**PASSAGE:**
****************************************
Hooray for Hollywood.

In all seriousness, today I want to talk about my fans and why I write these books.

Most importantly, when I begin to investigate a case I think might become a book, I first consider whether it has all the elements my fans expect from me. I have, over the years, created a body of work with themes, especially where the killers themselves are concerned. I have chosen—with the exception of my serial killer work (but then, come to think of it, three of those five books are about women, too)—to focus on the female killer. In my latest release, LOVE HER TO DEATH, I have stepped outside those parameters, but only because the case itself is so tantalizing and the key characters—a wealthy undertaker, his gorgeous wife, a Mennonite mistress—and the setting—Amish country, Lancaster, Pennsylvania—are so different and exciting, the affair that is the focus of the book so steamy and salacious, the murder so heartless and unforgiving, I could not pass up the opportunity to explore these lives in the deeper context of a book.
****************************************
**COLLECTED DATA:**
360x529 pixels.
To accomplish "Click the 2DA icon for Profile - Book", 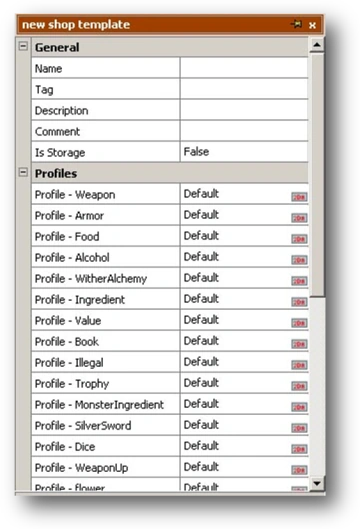I will pyautogui.click(x=299, y=344).
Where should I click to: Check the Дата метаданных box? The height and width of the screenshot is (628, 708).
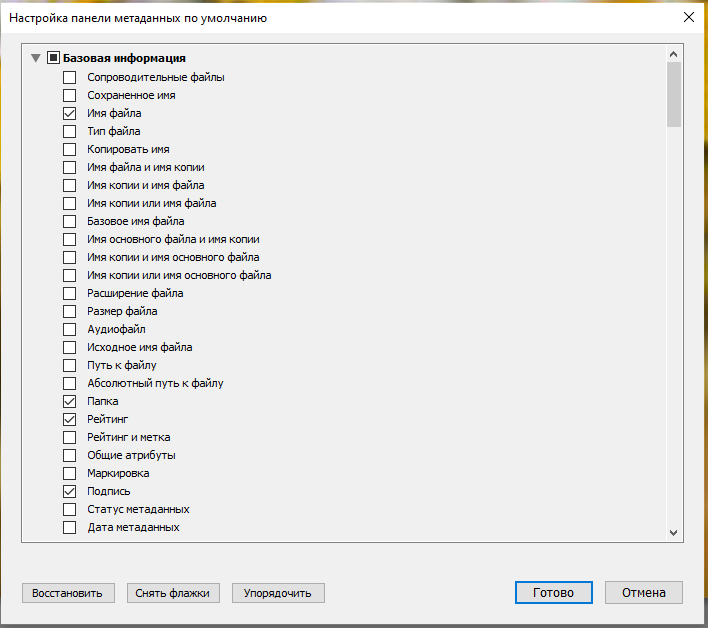point(70,527)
****************************************
**EXERCISE DIRECTIONS:** Write the next part of the passage on writing true-crime books for fans, beginning right after its last sentence.

**EXERCISE RESULT:**
It’s a funny thing, actually: knowing that you have a large, firm fan base out there and the cases you choose, and the way you write the books, will affect each one of them deeply and passionately. I have a tremendous amount of gratitude (and respect) for every reader. These fans of mine, they expect a certain type of book from me—true-crime that is, all at once, mysterious, sympathetic, earnest, and perceptive. It’s my job to deliver that every time out. I read some of the criticism from the, let’s call them, “non-true-crime reading public,” and I don’t pay much mind to it, simply because I am writing for a specific genre and a specific demographic. My television show, I should note, is an extension of this—and will allow readers to see a more personal side of me as I investigate unsolved serial killer cases and put all I have learned over the years into play and figure out, along the way, why it is I have this inherent need to focus my life on the dead and certain scumbags who commit murder.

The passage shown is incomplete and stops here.